Kai Ryssdal: The idea of living by yourself can be -- depending on where you're coming from -- bliss, or a little bit sad. Kinda lonely. Where you come home and flip on the TV, just to break the silence.
More and more, though, the bliss angle is winning. Eric Klinenberg's new book is called "Going Solo: The Extraordinary Rise and Surprising Appeal of Living Alone." Thanks for being here.
Eric Klinenberg: Nice to be here.
Ryssdal: I have to confess I'm confused, because I thought one of the great social implications of the Great Recession of '08 was that people started moving in with others, moving back with mom and dad. What's going on?
Klinenberg: Well we definitely read that story, and it is happening a little bit. Some people call this the "Boomerang Generation" and say that young people who would have had a chance to go out on their own are now being forced to live in their parents' basements, god forbid. But the bigger story, the bigger social change, is that since 1950, we've seen an enormous spike in the number of people who have been living on their own as young adults. So about 1 percent of Americans under 30 lived alone in 1950; today, even with the recession, about 11 percent do.
Ryssdal: All right, what gives? Why is this happening?
Klinenberg: Well, there are a lot of young people out there who, despite the tough economic times, are still making enough money to get a place of their own. And part of that is because they find it so valuable that they're willing to pay a premium not to live with roommates, not to live with their parents. And I think a big reason for that is that now that people are delaying marriage as long as we are, getting a place of your own is the key way that young people become adult.
Ryssdal: Do people actually when they live alone go out more, I mean, just to keep up with that social theme? Do you see it in bars and restaurants and clubs and stuff?
Klinenberg: This is one of the great surprises to me. The story that we've always told about singles and people who live alone is that they get withdrawn and isolated, they feel lonely. But in fact, the data show that compared to married people, adults who live alone are actually more social. They spend more time with their friends and with their neighbors, they spend more evenings out in bars and cafes and restaurants. So my argument is that singles have boosted urban economies, not just across the country, but around the world over the last few decades. They've been a kind of invisible and unappreciated force for economic productivity and growth. If you took singles and all their purchasing power out of cities, they'd be in real trouble today.
Ryssdal: What happens because this is happening? Does it change the way builders build, for example? Does it change the way marketers market?

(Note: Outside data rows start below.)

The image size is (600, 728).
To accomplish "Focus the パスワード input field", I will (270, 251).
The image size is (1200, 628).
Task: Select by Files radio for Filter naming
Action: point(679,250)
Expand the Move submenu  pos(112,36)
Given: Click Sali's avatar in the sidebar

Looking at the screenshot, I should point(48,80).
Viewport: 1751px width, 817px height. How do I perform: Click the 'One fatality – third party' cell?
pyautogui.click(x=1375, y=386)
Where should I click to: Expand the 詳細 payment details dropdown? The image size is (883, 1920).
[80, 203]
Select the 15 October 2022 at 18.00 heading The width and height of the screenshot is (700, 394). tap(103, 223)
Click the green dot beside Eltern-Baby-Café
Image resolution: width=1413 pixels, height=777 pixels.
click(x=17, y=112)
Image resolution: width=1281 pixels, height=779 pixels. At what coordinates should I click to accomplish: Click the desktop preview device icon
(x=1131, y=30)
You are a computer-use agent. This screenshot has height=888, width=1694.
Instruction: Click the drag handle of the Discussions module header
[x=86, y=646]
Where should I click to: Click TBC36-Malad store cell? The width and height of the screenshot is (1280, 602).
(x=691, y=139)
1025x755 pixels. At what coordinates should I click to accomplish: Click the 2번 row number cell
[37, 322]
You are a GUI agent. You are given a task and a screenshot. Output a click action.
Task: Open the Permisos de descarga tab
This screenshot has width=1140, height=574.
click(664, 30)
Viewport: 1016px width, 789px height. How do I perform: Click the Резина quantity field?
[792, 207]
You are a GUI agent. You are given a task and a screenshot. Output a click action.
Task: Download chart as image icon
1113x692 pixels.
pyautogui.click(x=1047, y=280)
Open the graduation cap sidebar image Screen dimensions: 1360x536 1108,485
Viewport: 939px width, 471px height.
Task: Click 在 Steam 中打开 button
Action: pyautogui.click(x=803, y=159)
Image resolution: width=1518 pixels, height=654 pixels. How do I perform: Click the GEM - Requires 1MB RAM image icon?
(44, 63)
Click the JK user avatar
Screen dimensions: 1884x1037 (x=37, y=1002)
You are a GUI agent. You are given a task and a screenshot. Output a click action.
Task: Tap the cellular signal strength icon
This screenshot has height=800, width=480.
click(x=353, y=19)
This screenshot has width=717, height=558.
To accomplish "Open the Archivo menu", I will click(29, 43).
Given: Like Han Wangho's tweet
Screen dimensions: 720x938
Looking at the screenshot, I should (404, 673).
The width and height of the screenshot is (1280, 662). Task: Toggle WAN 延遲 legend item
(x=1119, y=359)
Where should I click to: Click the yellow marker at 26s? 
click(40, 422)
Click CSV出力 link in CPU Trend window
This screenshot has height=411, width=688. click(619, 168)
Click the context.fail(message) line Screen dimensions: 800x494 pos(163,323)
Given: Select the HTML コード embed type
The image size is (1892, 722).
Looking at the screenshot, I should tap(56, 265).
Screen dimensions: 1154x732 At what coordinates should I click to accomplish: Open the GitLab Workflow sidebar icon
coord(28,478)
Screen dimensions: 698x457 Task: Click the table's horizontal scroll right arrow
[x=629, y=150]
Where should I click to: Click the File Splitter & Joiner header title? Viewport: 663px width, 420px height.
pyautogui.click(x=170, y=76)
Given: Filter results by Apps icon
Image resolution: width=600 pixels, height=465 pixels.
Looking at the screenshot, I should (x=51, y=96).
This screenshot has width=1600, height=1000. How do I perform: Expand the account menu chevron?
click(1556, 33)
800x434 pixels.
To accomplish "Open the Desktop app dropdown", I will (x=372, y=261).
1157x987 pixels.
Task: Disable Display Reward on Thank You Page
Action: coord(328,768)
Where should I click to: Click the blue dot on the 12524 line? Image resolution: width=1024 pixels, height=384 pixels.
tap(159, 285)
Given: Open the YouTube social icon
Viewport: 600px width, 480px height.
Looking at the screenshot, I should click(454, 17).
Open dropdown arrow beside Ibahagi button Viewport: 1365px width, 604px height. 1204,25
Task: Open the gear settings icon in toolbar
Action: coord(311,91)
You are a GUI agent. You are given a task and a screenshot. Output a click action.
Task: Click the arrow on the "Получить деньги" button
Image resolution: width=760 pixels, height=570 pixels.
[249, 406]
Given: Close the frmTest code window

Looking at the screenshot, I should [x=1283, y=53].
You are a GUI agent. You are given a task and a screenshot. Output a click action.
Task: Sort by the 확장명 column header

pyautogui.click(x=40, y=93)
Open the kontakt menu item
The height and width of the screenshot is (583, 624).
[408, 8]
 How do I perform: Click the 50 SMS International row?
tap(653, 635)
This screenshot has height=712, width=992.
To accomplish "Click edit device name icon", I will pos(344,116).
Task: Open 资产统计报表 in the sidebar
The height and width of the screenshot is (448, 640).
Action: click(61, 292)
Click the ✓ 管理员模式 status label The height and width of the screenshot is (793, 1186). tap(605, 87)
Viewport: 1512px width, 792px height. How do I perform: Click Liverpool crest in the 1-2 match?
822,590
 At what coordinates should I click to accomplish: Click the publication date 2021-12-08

Klinenberg: There's so many economic consequences of the spike of living alone that we failed to appreciate, fields from take-home foods to automobiles. For instance, in the real estate sector, there are developers now who are building a lot of new places, specifically designed for urban residents who are willing to give up a little personal space in their apartment for a great location in a neighborhood that allows them to be close together with other people like them. So here in Manhattan, which is the American capital of singletons -- about one of every two households in Manhattan is a one-person household. And even jewelers -- one company, De Beers, is now making a diamond ring for women to wear on their right hands if they're not married.
Ryssdal: So here's come the put-up-or-shut-up question: Do you live by yourself?
Klinenberg: I don't know if that's the put-up-or-shut-up question. Once I did, and was actually really happy doing it. Now, I live with my wife and my two very young children in the heart of Manhattan, and there are those who say that this is my fantasy book.
Ryssdal: Yeah, that's right, there you go.
Klinenberg: Nothing makes you appreciate the value of solitude like living in close quarters in Manhattan, with lots and lots of people.
Ryssdal: That's right. Eric Klinenberg is a professor of sociology at N.Y.U. His new book is called "Going Solo: The Extraordinary Rise and Surprising Appeal of Living Alone." Eric, thanks a lot.
Klinenberg: Thank you.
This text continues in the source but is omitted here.